In his column this week, New York Times columnist Nicholas Kristof talks about how the Middle East protests have expanded to Bahrain, which is ruled by another authoritarian regime:
“At first the protesters just wanted the release of political prisoners, an end to torture and less concentration of power in the al-Khalifa family that controls the country. But, now, after the violence against peaceful protesters, the crowds increasingly are calling for the overthrow of the Khalifa family…. All of this puts the United States in a bind. Bahrain is a critical United States ally because it is home to the American Navy’s Fifth Fleet, and Washington has close relations with the Khalifa family.”
So, there you have it — more U.S. government support of horrible authoritarian dictatorships that torture and brutalize their own people. Not just Tunisia. Not just Egypt. Not just Jordan. Not just Pakistan. Not just Iraq. Not just Iran. Not just Saudi Arabia. Not just Latin America.
Everywhere!

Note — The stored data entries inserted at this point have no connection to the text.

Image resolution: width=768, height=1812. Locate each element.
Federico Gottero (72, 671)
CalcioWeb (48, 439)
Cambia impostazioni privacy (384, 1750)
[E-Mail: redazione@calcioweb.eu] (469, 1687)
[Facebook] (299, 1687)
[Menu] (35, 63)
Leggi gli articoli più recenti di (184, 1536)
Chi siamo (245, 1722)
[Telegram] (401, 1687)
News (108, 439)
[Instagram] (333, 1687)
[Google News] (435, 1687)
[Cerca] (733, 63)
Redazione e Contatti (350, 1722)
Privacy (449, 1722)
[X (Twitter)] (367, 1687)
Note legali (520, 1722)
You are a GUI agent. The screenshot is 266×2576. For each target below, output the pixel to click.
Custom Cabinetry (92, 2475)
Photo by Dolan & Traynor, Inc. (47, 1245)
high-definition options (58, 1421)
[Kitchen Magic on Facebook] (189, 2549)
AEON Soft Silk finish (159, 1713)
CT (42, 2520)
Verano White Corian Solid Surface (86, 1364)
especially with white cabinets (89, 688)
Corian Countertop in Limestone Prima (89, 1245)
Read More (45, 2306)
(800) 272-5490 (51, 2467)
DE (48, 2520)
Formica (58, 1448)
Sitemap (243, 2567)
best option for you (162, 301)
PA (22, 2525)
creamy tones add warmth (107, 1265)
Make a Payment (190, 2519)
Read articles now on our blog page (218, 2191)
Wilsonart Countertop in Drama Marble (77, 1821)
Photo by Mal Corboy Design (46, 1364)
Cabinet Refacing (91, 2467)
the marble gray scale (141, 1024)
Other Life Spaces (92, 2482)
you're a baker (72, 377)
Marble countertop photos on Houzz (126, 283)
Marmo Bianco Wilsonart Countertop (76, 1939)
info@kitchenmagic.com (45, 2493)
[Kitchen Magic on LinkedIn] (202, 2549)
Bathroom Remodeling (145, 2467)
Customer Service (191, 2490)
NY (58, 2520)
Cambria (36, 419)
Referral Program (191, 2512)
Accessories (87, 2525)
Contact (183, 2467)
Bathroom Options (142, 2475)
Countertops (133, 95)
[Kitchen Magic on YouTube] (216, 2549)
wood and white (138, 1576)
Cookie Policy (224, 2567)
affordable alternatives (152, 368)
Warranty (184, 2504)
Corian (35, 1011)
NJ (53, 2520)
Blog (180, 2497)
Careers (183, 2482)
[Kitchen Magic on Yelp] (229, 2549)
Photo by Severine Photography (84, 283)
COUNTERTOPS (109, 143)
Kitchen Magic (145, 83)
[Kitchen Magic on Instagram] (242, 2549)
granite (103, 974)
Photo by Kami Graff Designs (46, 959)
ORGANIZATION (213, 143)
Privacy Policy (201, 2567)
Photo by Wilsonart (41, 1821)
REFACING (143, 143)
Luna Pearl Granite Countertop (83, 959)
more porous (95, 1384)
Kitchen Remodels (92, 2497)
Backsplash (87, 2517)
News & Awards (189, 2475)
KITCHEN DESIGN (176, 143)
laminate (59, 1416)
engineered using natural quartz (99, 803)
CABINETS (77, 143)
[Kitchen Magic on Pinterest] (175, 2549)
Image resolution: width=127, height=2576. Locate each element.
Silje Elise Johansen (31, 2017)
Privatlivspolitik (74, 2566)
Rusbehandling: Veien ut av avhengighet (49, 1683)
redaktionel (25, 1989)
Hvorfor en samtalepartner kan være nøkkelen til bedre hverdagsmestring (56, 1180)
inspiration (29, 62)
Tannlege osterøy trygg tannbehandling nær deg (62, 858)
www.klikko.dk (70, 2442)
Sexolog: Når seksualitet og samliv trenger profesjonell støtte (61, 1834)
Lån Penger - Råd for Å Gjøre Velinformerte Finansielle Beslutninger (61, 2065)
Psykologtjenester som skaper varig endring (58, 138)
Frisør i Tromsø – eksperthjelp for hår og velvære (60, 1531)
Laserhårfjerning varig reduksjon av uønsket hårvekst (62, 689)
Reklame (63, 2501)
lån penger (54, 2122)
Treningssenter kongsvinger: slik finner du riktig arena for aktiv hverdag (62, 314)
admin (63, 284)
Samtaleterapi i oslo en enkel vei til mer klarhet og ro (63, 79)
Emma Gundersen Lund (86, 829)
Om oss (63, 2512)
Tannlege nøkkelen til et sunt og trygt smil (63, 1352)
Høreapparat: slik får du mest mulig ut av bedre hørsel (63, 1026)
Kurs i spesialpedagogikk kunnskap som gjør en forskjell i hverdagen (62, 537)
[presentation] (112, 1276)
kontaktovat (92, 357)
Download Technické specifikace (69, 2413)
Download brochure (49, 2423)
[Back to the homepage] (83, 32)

The U.S. government is one of the world’s principal enablers of dictatorship, torture, oppression, and brutality, especially with its foreign aid to dictatorships—money that the IRS has forcibly extracted from the American people and given to Congress and the president, for transfer to foreign regimes as “foreign aid.”
It’s great that Ron Paul is placing his Republican colleagues on the spot by making them take a public vote on foreign aid, especially given that bankruptcy looms on the horizon for the federal government.
But hasn’t the time come for the American people to do some serious soul-searching on the issue, especially when they’re having a difficult time making ends meet and especially when their government is sending our nation into financial bankruptcy? Wouldn’t this also be an opportune time for soul-searching because of the widespread opposition among people in the Middle East to dictatorial regimes that the U.S. government has been partnering with and supporting with foreign aid?